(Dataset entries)
○ ○ ○ ○ ○
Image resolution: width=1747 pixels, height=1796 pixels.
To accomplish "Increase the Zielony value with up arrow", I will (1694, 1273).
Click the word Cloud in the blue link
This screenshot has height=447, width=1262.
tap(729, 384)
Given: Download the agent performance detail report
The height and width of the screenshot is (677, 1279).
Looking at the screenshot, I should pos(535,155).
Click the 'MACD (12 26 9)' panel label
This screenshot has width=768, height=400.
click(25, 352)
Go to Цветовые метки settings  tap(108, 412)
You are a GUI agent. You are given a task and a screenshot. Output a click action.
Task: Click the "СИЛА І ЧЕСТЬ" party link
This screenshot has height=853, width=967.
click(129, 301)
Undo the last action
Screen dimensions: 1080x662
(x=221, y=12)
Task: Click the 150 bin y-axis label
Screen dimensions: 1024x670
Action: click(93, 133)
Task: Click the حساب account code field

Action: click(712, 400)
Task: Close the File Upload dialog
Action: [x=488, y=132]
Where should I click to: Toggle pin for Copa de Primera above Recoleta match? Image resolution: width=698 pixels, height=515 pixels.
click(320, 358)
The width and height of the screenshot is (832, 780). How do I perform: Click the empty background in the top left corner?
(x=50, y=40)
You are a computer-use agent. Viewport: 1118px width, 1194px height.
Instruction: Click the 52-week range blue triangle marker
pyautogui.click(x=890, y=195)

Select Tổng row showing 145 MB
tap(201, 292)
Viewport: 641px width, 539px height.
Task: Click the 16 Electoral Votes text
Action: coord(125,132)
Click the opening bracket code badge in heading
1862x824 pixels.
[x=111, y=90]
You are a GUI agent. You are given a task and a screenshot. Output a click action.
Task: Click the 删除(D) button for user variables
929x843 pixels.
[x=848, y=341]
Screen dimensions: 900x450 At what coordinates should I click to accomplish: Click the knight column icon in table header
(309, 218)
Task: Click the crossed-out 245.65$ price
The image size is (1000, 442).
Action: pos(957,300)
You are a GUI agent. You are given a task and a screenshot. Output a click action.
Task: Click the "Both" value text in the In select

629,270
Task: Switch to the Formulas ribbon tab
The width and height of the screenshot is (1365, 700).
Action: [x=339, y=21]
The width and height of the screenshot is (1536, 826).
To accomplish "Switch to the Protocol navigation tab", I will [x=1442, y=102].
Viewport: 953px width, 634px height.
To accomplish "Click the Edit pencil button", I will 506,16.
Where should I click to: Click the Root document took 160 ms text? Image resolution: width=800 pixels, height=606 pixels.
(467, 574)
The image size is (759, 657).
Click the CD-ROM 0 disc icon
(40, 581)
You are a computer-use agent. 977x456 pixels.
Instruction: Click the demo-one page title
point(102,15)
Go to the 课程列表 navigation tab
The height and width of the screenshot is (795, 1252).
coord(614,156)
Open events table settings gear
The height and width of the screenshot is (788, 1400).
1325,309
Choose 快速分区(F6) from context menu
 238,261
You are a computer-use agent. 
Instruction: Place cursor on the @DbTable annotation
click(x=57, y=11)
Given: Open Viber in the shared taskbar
○ ○ ○ ○ ○
* **Your objective**
There is a line with "Viewport: 953px width, 634px height." and a line with "You are a computer-use agent. 977x456 pixels." above. Copy exactly those two lines and all lines between them, with nothing else.

* **Output for this task**
Viewport: 953px width, 634px height.
To accomplish "Click the Edit pencil button", I will 506,16.
Where should I click to: Click the Root document took 160 ms text? Image resolution: width=800 pixels, height=606 pixels.
(467, 574)
The image size is (759, 657).
Click the CD-ROM 0 disc icon
(40, 581)
You are a computer-use agent. 977x456 pixels.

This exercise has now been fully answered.